Secondly, now is the time to optimize their creative. Advertisers that have gotten comfortable with their campaigns should take this opportunity to do new rounds of split testing, explore new imagery, refresh product catalogues and try different pricing and discount strategies.
The deprecation of the third-party cookie and other digital privacy regulations mean that the entire digital ad system is in the midst of a structural shakeup. Companies and brands need to be aware of how this will affect their overall strategy, and advertisers specifically should be closely monitoring the development of privacy-compliant targeting alternatives.
M.R.: Your agency specializes in helping companies sell their goods on Amazon. What should Amazon retailers be thinking about as we head into the holiday season?

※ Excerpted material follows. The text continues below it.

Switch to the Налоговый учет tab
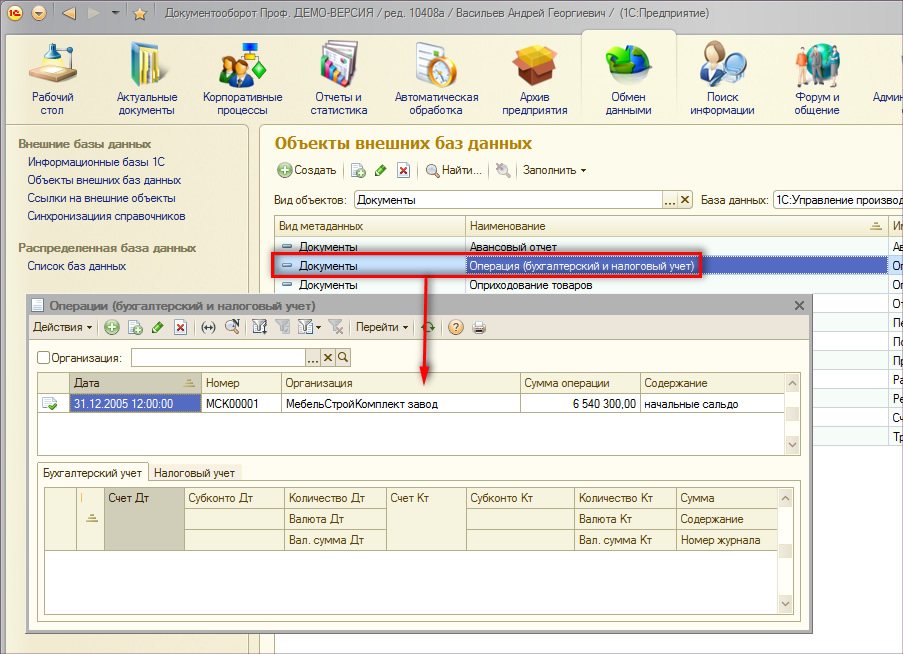The image size is (903, 654). [x=194, y=473]
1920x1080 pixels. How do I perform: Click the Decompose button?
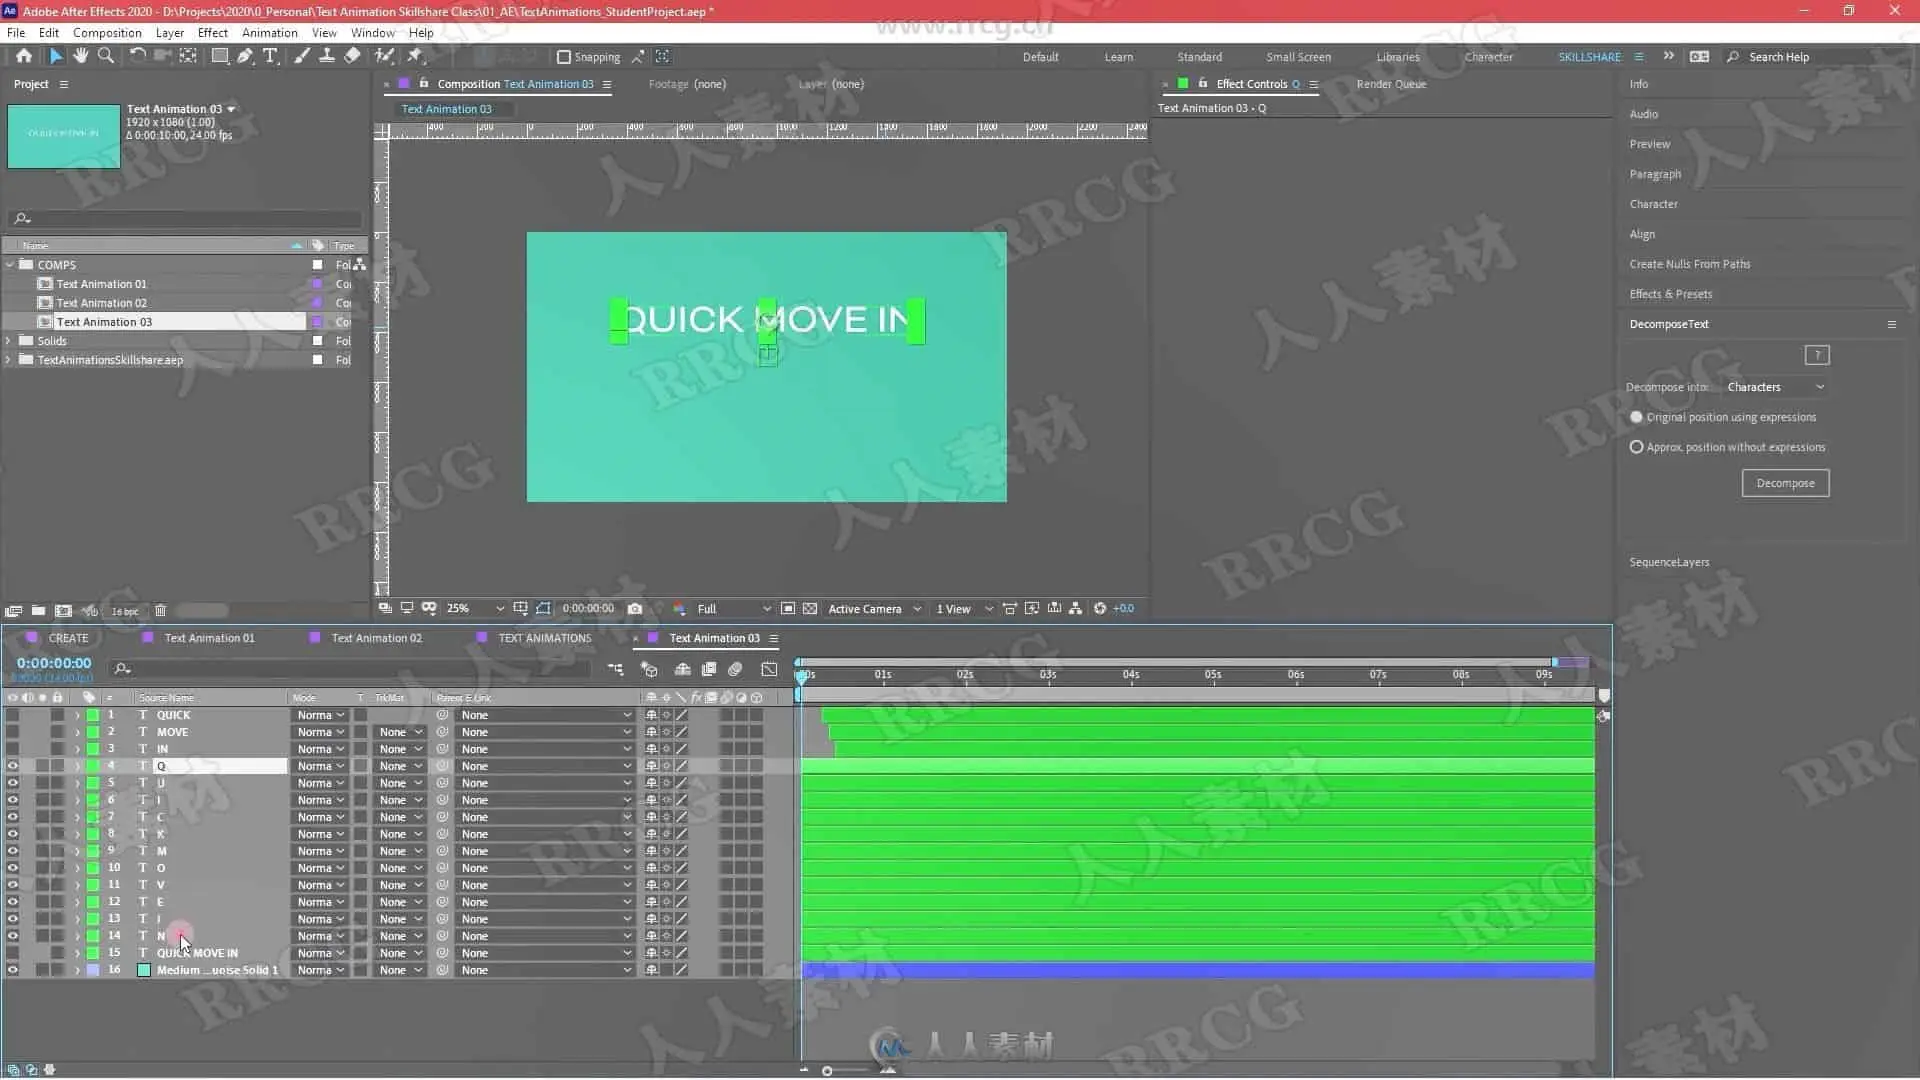click(x=1785, y=483)
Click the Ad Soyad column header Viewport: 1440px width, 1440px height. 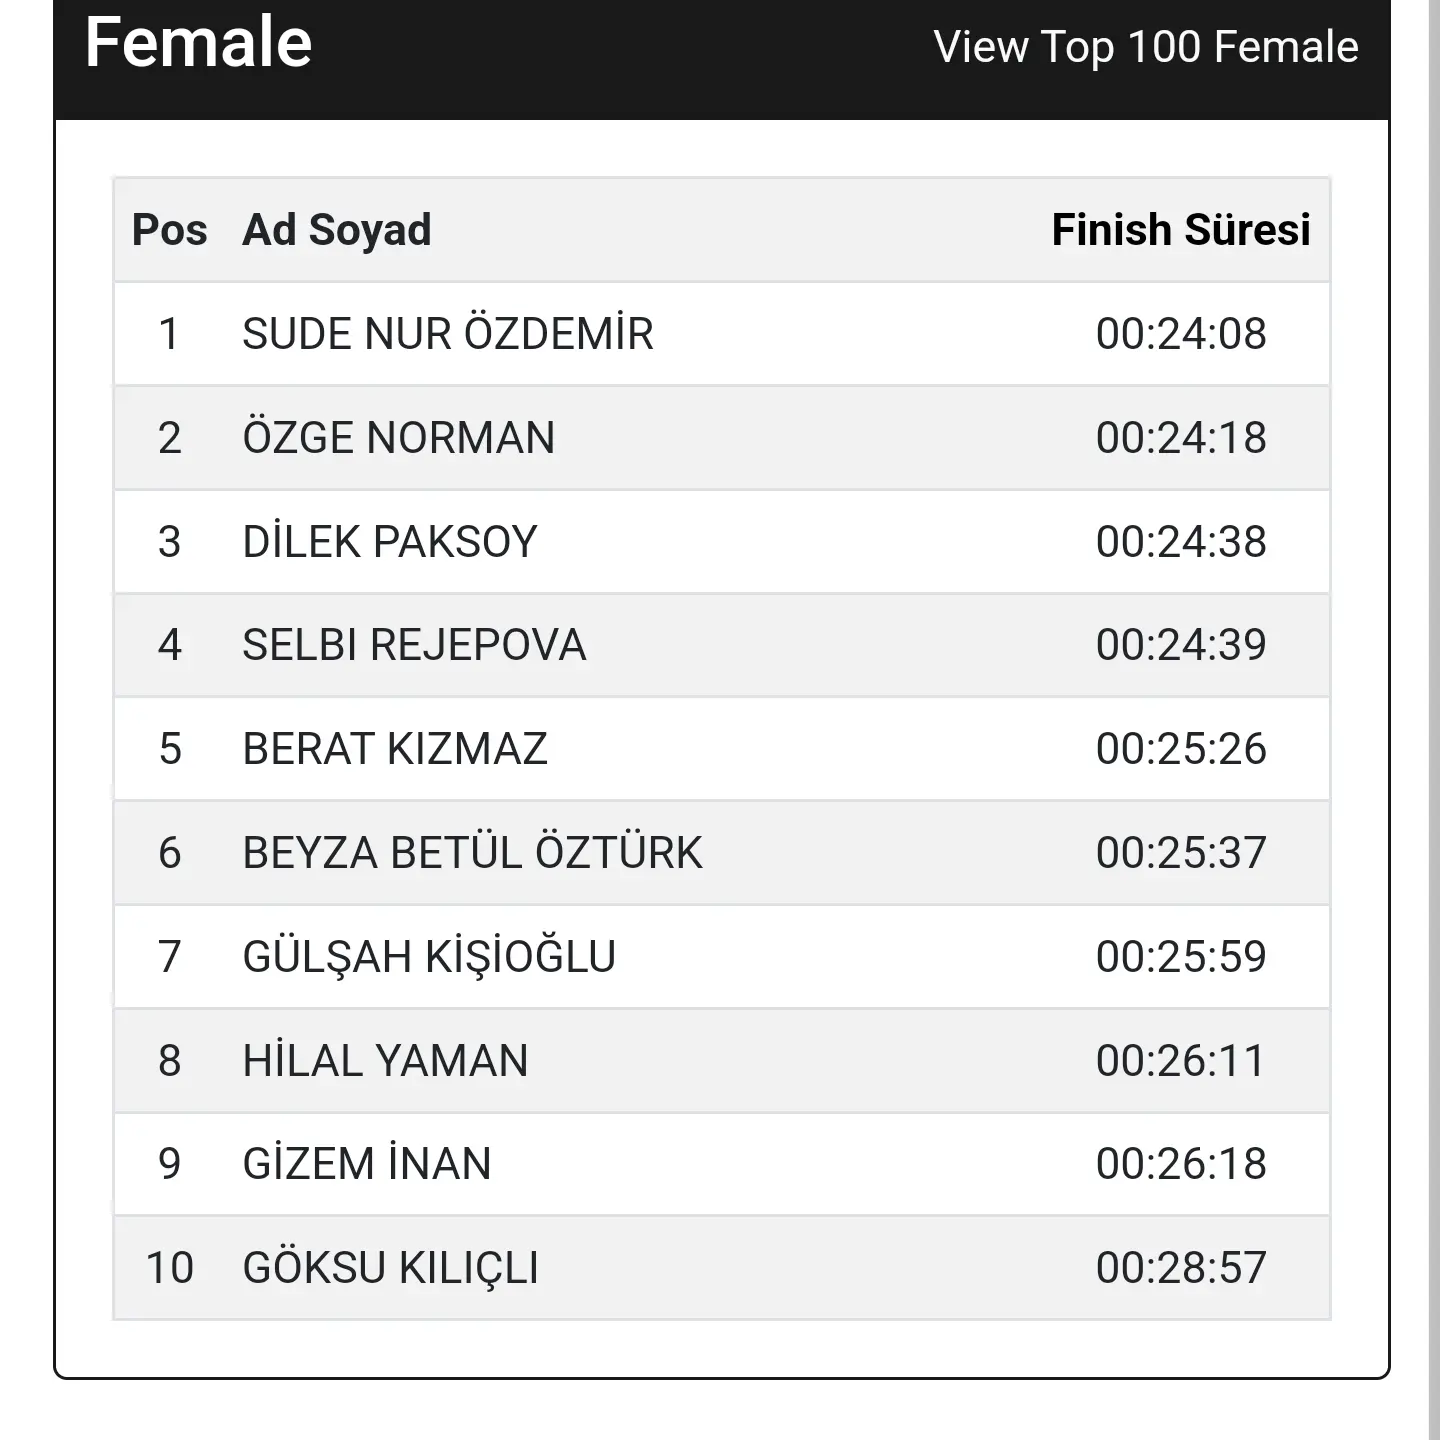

Brian: Inventory storage limits will likely be the biggest risk for Amazon sellers in Q4. Amazon’s Inventory Performance Index (IPI) – which measures things like sell-through rate and age of inventory to determine what it costs Amazon to warehouse your inventory – is the primary factor the company uses to calculate sellers’ inventory storage limits.
In order to manage an optimal inventory with Amazon, sellers need to ensure that their sell-through rate is healthy. It’s important not to have inventory at Amazon for more than about 45 days. That means smaller, more frequent shipments to Amazon to keep inventory available.
It’s going to be a challenging holiday season for retailers due to these logistics and supply chain issues. The best thing anybody can do right now is to prepare for the disruption.
M.R.: What do you say to big, well-known brands that hesitate to work with Amazon?
Nike famously refused
to work with Amazon for a long time to avoid relinquishing control of its brand and data, and Amazon has been known to use its dominance in data collection and analytics to develop products that compete with better-known brands on price.
However, Amazon’s market dominance means that the benefits for brands on Amazon far outweigh the potential pitfalls. Consider, for example, Amazon’s conversion rate — the percentage of ad clicks converting to sales — Amazon listings typically boast a 15% conversion rate, and in many cases, much higher.
For many ecommerce sellers, this conversion rate delta represents a performance differentiator that is difficult to argue with. What a brand may lose in margins it will more than makeup for in volume as a simple result of more sales.